How To Keep Your Emotions In Check (American Express)

One of the most common mistakes I see in this industry is that investors do not have their end goal in mind (100%) before pulling the trigger on an investment. Having the objective in mind is crucial in that it gives your mind an exact target to aim for. Unfortunately many investors simply enter into a trade or investment and play the “wait and see” game. This mindset can be detrimental to one succeeding in this industry because emotions can become your enemy. Let me explain. When one adopts the “wait and see” game, and their respective position goes against them, investors can get twitchy fingers very quickly. Human nature never changes and this is especially witnessed in investing. Usually when concrete end goals are not cemented beforehand, emotions quickly come into the equation especially if positions are too large.

Here is my philosophy regarding the execution for any investment or trade in the stock market. One should have their position size down pat along with the maximum paper loss one is prepared to carry (stop loss). Furthermore one should have the the sale price also pinpointed so that profits can be taken when you believe they should be taken. Clarity is key. Nail that saying to your screen before you open a position. You will be amazed how better your trading becomes when you trade in this manner. Why?

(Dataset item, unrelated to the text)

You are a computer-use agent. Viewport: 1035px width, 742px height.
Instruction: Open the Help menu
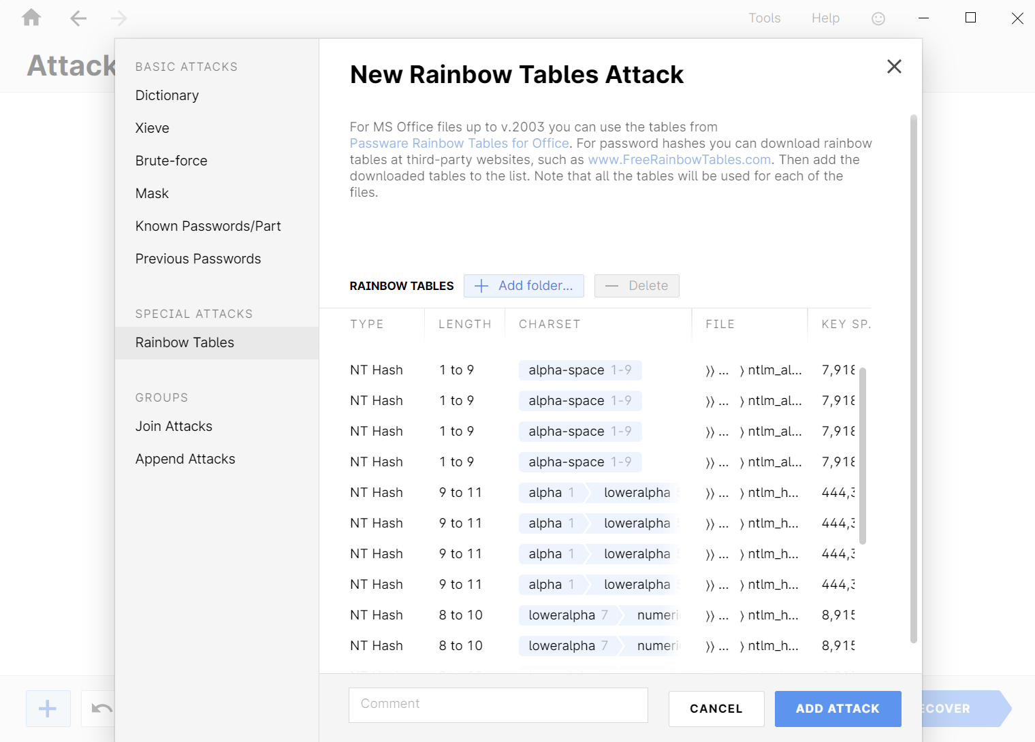pos(825,18)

Because the only way you are going to make meaningful profits in the stock market is if you consistently take money out of the markets. This may go against what long term dividend growth investors recommend but it doesn’t really. Why? Because smart dividend investors also sell their holdings usually based off pay-out and earnings multiple ratios. Its the same thing. One doesn’t just have to sell on price. One can also sell based off fundamental metrics (be it sales or earnings multiples or free cash flow levels, etc) However the real issue here is that this should be decided beforehand to avoid your emotions getting involved which usually screws your position up.

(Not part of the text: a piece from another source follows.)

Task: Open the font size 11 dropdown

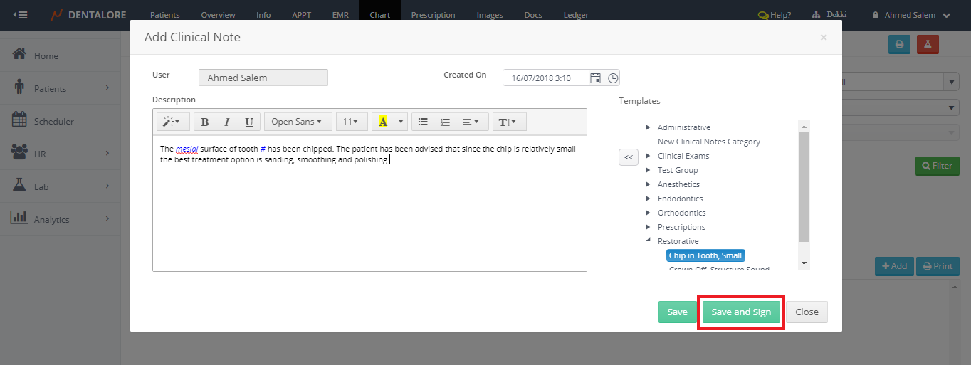Action: coord(350,122)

Let me give you an example. A few months back, we sold a put spread in American Express (NYSE:AXP). I believe it was the $64-62 put spread that was expiring just before earnings. Anyways, the stock dropped to sub $60 before it announced its earnings and the put spread was looking at a max loss. However after doing sound fundamental analysis on this underlying, We really liked what we saw here. We were looking at a company with an earnings multiple that was cheaper that its average plus the recent appeals court decision (that sided with American Express) was also a big plus. Why? Because for the past few years, merchants had been trying to steer customers onto other cards just to benefit themselves and not the card holders. The court sided with the customers (and American Express of course) which in our opinion should have been bullish for the card company going forward. Many investors had thought that American Express would have gone into a slow decline after it lost the lucrative Costco (NYSE:COST) deal but in my opinion, it was dead right to walk away from the terms being offered at that time due to the low margins involved.

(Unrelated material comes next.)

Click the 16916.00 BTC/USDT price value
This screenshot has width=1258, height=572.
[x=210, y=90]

Many times in business and life, bad events can end up being a blessing in disguise. I knew American Express had been busy investing money aggressively plus also doing what it could to reduce costs. Therefore (before the put spread was put on which is a bullish trade), the end goal was to to either take profits at 50% or roll out to February/March if the spread went against us temporarily. Well that is exactly what we did here. We rolled out to March for a $0.25 credit and the position (once earnings was announced) came back to profit once we got our huge earnings rally.

What’s the moral of the story here? Look, market timing is the most difficult skill I believe to get right in the stock market and something we constantly struggle with. When we put on our position, we got our timing wrong as the spread temporarily went against us. However, the end goal was mapped out before we put on the trade. We take profits on the spread at 50% or we give ourselves more time to right by rolling out to early 2017. We had to go with option B but it payed off. If we had been in“wait and see” mode, I can assure you that we would have sold before earnings due to the risk binary events such as earnings present. “Start with the end in mind” and stick to this mindset. Your job is to make money from these underlyings. That’s all they are – numbers on a screen. Don’t fall in love with any of them. Develop your system. That in my opinion is how you create real leverage in the equity markets.